Some of the hydrogen powered vehicles - e.g. Mirai, Hyvia - already carry highly pressurized gas in tanks, something that requires care and the setting up of an infrastructure that is perhaps unfeasible in countries like Brazil or India.

Furthermore, as the reaction depends on the presence of water, it would simplify and make ethanol production cheaper. And the vehicle would run with practically half the concentration of ethanol that is currently available at gas stations. That is, here, mixing water helps.

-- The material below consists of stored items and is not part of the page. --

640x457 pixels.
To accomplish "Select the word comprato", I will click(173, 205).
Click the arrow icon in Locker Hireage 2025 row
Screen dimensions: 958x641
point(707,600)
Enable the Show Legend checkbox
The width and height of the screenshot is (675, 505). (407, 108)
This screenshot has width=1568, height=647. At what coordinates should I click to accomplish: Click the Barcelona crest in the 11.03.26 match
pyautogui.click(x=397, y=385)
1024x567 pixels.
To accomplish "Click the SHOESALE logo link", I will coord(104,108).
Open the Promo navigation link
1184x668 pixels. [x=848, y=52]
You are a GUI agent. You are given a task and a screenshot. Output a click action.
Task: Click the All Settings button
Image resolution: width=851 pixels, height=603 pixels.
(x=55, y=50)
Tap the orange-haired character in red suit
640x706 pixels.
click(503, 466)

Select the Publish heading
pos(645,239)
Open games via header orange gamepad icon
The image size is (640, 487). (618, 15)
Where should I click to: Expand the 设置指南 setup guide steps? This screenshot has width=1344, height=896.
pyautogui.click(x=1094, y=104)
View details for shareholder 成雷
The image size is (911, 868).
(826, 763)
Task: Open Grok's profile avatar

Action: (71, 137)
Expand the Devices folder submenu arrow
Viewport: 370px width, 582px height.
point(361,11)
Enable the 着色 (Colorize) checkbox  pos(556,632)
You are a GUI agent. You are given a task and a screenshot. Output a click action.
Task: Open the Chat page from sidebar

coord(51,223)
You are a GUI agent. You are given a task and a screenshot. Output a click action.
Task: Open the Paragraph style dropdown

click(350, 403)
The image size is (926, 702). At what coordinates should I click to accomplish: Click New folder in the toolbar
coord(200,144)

Also read about Toyota do Brasil's partnership with Shell Brasil, Raízen, Hytron, USP and Senai to test renewable hydrogen from ethanol. A Toyota Mirai for testing was delivered to the Research Center for Greenhouse Gas Innovation (RCGI) at USP, which develops the research. In addition to the Mirai, renewable hydrogen will supply three buses that will circulate in Cidade Universitária. The technology is from Hytron, from São Paulo, recently acquired by a German group.

Nissan is also well advanced in researching. Click on the image below for schematics that explain how the complete system works. According to Nissan, the conversion of bioethanol into electricity emits some CO2. But because it is bioethanol, the complete cycle would be "carbon neutral", considering the CO2 absorbed in the sugarcane or corn growth phase.

The company highlights the potential of markets such as Brazil and Thailand, where the network of ethanol service stations is already significant.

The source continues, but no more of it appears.